According to Reuters, five government troops were killed "in clashes with rebel fighters in Qalaat al-Madyaq town in restive Hama area". Activists state that 10 FSA fighters were killed by the Syrian army in Kafr Nabudah in the Hama province. According to Syrian state TV, gunmen clashed with soldiers, causing the death of an officer and a sergeant and the injury of a corporal.

On 15 February, five soldiers were killed and nine were wounded during fighting with army deserters at Qalaat al-Madiq, in the central province of Hama.

On 28 February 2012, government forces shelled a town in Hama Province, Halfaya, killing 20 civilian villagers. Activists said the 20 deaths of Sunni Muslim villagers there were among at least 100 killed in the province in the last two weeks in government revenge attacks against innocent civilians.

===March===

By 27 March, the opposition had been controlling towns such as Qalaat al-Madiq and surrounding villages in Hama Province. Qalaat al-Madiq, a town with a historic castle that was shelled in the fighting was shelled by heavy barrages for 17 days. The army stormed the town with tanks. 4 civilians, 5 opposition fighters and 4 soldiers were said to have been killed but the group that reported this said that the army was still not in control of the town.

==Aftermath==

Between the end of March and April, killings of soldiers in Hama continued.

In April, there was a major explosion in an opposition-held Hama neighbourhood, although its cause and casualty figures were disputed: state media reported 16 people killed after “an explosive device went off while a terrorist group were setting it up in a house which was used to make explosives”; opposition activists said 70 civilians were massacred when a row of cement shanty homes collapsed following intense government shelling.

The Syrian army engaged in heavy artillery shelling in Hama's suburbs. The clashes in Hama started after the rebels attacked government military checkpoints. According to opposition claims, after the military reportedly suffered four dead, the government troops started to shell residential areas, killing 30-37 civilians.

A massacre of some 78 people occurred in the small village of Al-Qubeir near Hama on 6 June 2012. Many of the victims were women and children, as they were in the previous Houla massacre in the Homs region.

State media claimed three rebels were killed by the Syrian army on 30 June.
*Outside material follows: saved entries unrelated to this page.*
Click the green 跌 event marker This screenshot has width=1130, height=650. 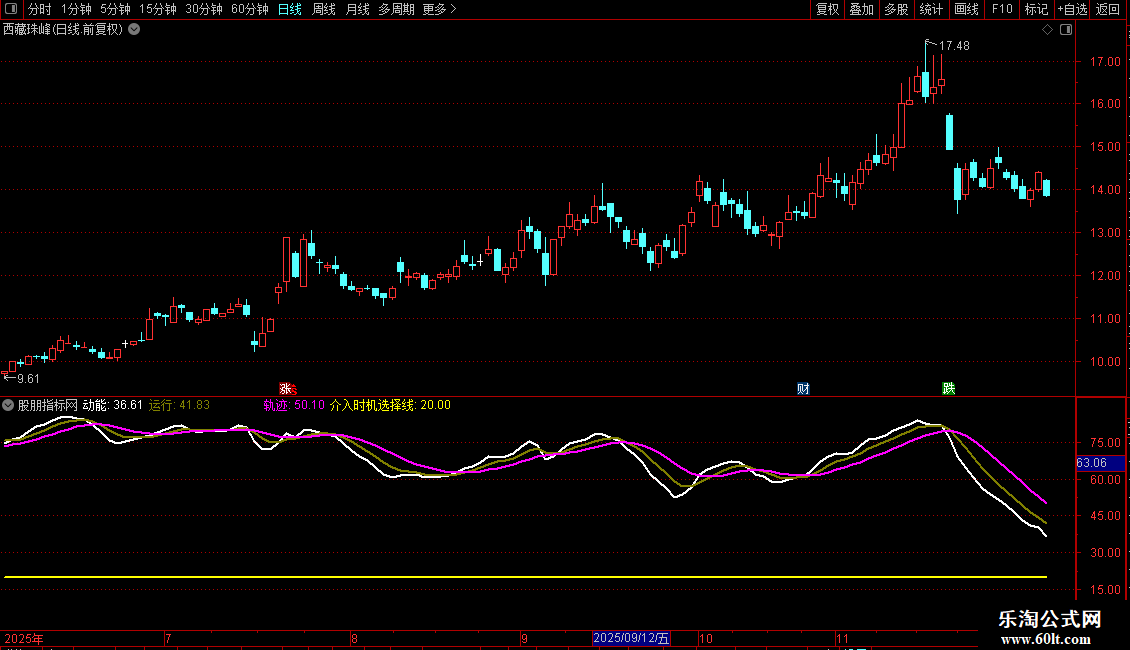point(948,388)
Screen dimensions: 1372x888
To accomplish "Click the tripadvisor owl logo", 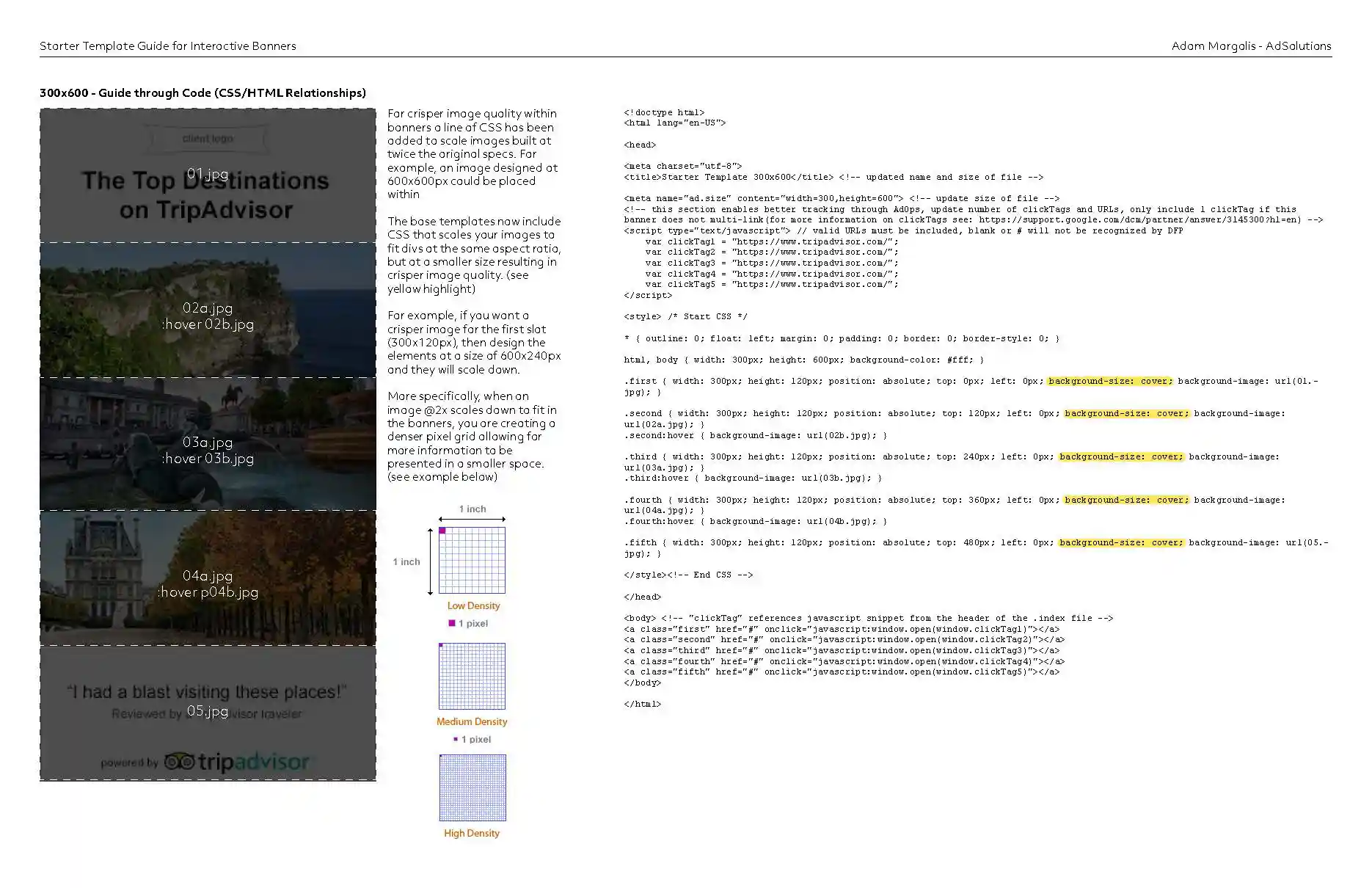I will click(x=179, y=762).
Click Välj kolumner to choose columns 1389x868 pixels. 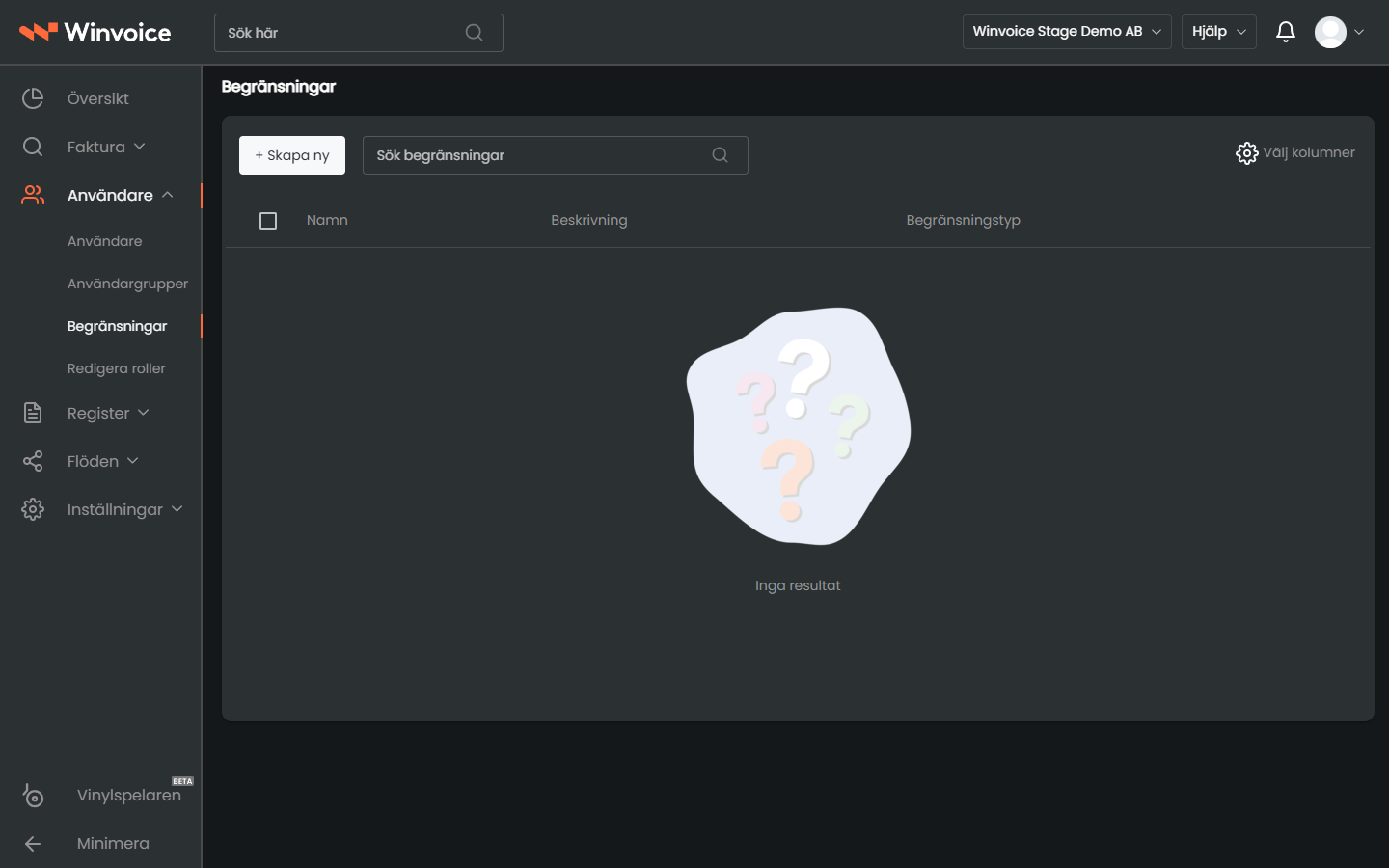click(x=1295, y=153)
State media also stated that a rebel group led by Firas Imad al-Taa'meh had been decimated during clashes with the Army.

On 7 July, the state media claimed at least two rebels were killed when they tried to attack an army patrol

On 13 July, in Tremseh near Hama was bombarded by helicopter gunships and tanks and then stormed by militiamen who carried out execution-style killings; opposition activists said Assad forces killed more than 200, while State media blamed "terrorists".

On 29 July, the state media claimed at least 5 rebels were killed in a clash with the army in the Hama countryside.

In September-October, the opposition-held Masha al-Arb'een neighborhood, Hama, was demolished by government forces, with 40 acres razed.

On 5 November, the Syrian Observatory and FSA fighters claimed that 50 government soldiers were killed when Islamist rebels from Jabhat al-Nusra bombed a checkpoint near Hama. If true, it would be one of the deadliest single attacks of the war.

On 18 December, rebels fighters took control of the town of Halfaya near Hama.